Tuesday, June 8, 2004
© Copyright 2013
Clayton News Daily
Two Cartersville teenagers reportedly sealed their own fate when they attempted to seek glory in their local newspaper.
D.C. Harris and T.J. Colburn told a reporter how they "struggled to pull a shotgun away from a man who allegedly said he was headed back to the family karaoke club on Ga. Highway 61 to ?clean house.'" The boys were hailed heroes by the club's owner, and the story was featured with a photo on the front page of the Daily Tribune News.
But a man recognized the boys in the photo and called a local police investigator to say he'd seen those two boys in a car that was stolen in March. The tip led the investigator to new evidence and warrants were issued. As of this writing, one of the boys has been arrested on felony charges. The other had not been located.
The lessons learned here are that maybe it wasn't so smart for these boys to have their photo taken for the front page of the local newspaper. The other lesson: perhaps the newspaper can actually do a bit of good every now and then.
Daily Herald reporter Clay Wilson recently wrote a story about a local girls group, Chosen Heirs, that was supporting an orphanage. Karen Nichols, the leader of Chosen Heirs, wrote Clay after the article was published to tell him that as a result of the article, Henry County residents came forth to donate enough money to cover the cost of shipping items to the orphanage. The orphanage facilitator also wrote to say she'd laminated the article to inspire the girls who live there.

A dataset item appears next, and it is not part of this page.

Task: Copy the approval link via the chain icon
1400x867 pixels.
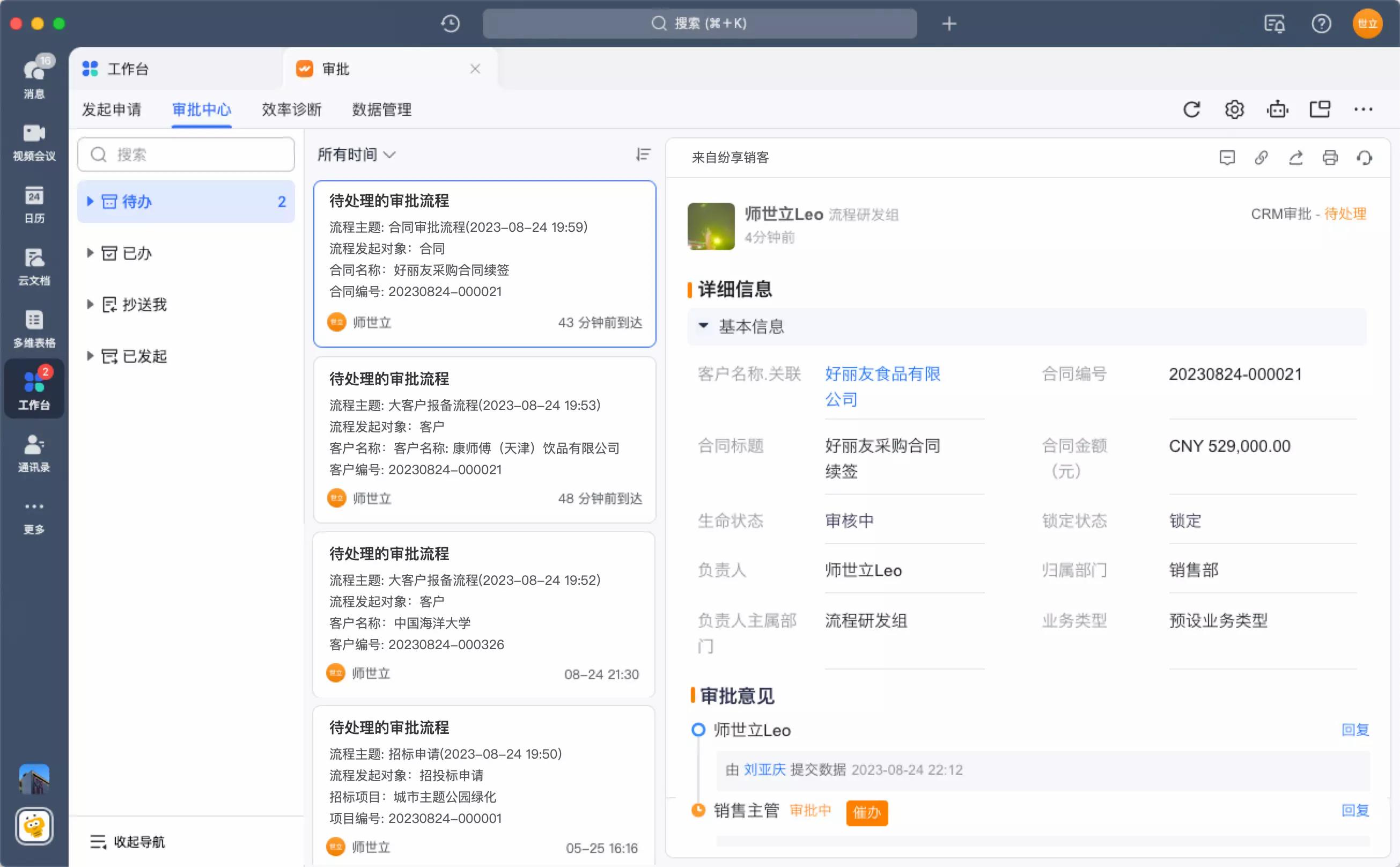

"Stuff like this makes it all worthwhile," Clay wrote at the top of Nichols' e-mail that he forwarded to me.
I agree. It's more rare than we'd like to think, but the local newspaper can actually play a pretty valuable role in society. It can help catch criminals or showing the face of a missing child. It can let people know of volunteer opportunities or how to join a civic organization.
A debate occasionally arises about whether community newspapers will eventually be cast aside in favor of online news services and the many other ways in which Americans can get their news today. But I believe local newspapers like this one serve their purpose and are able to do something for their community that no other news outlet can do, whether it be helping orphans or showcasing the stupidity of two teenage boys who thought they could get away with a crime and be heroes, too. You just never know where the front page of your local paper is going to lead you.